Text to read:

(begin)

Effects of Diversified Rice-Based System on Nutrient Balances and Yield Gaps in the Philippines

Bernhard Liese1, Reiner Wassmann2, Mathias Becker1

1University of Bonn, Inst. Crop Sci. and Res. Conserv. (INRES) - Plant Nutrition, Germany
2International Rice Research Institute, Philippines


The green revolution with the development of high-yielding rice varieties in combination with the use of synthetic fertiliser and pesticides, and the provision of irrigation water, allowed for cultivating two crops of rice per year. However, the high water demand for the dry season rice can no longer be met in water-scarce environments, forcing farmers to replace dry season rice with upland crops. The short turn-over times in rice double cropping require the rice straw of the preceding crop to be removed or burnt. Replacing dry season rice with an upland crop will result in seasonal variations of the soil aeration status that may affect soil C and N contents. On the other hand, the return of rice straw by mulching or incorporation before maize can add K and Si. The inclusion of a pre-rice green manure after maize may contribute to conserve native soil N. We hypothesise that the emerging flooded – aerobic cropping systems enhance nutrient cycling and increase yield and nitrogen use efficiency of rice. Such effects may provide new opportunities for sustainably intensifying production while saving water and reducing the existing gaps between potential and actual yields.

(end)

Provided information:
(begin)

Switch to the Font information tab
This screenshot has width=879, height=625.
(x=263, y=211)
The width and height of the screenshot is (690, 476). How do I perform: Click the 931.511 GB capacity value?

(end)
(begin)

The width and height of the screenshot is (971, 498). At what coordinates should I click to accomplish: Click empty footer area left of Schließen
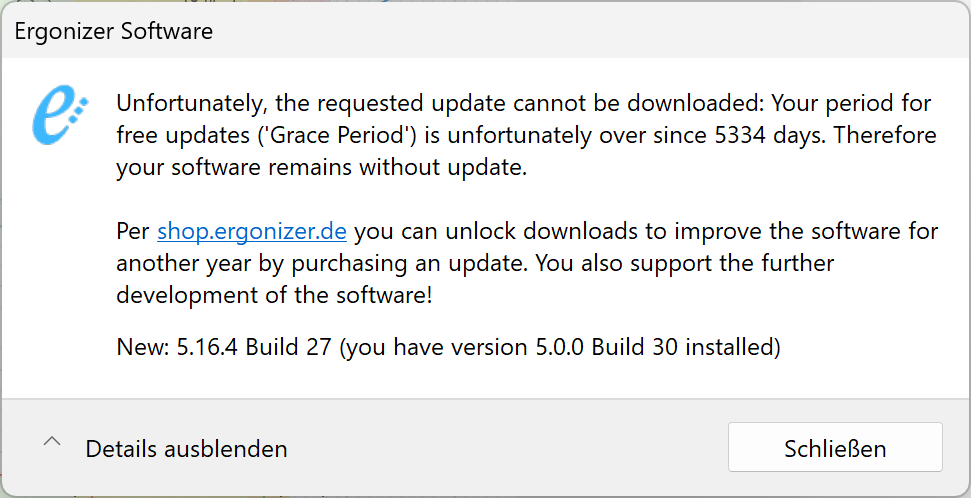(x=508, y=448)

(end)

Tasks for this exercise:
1 - Answer these questions from the text on diversified rice-based systems:
(a) What forces farmers to replace dry season rice with upland crops?
(b) Which two nutrients can the return of rice straw before maize add?
(c) What may including a pre-rice green manure after maize help conserve?
2 - Does each statement agree with the text on diversified rice-based systems? Answer yes or no for each and quote the words that decide it.
(a) Short turn-over times in rice double cropping require the straw of the preceding crop to be removed or burnt.
(b) The green revolution made it possible to grow three crops of rice per year.
(c) The emerging flooded – aerobic cropping systems are expected to lower the nitrogen use efficiency of rice.

Outputs in order:
1 -
(a) The high water demand for dry season rice can no longer be met in water-scarce environments.
(b) K and Si.
(c) Native soil N.

2 -
(a) Yes: "The short turn-over times in rice double cropping require the rice straw of the preceding crop to be removed or burnt."
(b) No: "allowed for cultivating two crops of rice per year."
(c) No: "increase yield and nitrogen use efficiency of rice."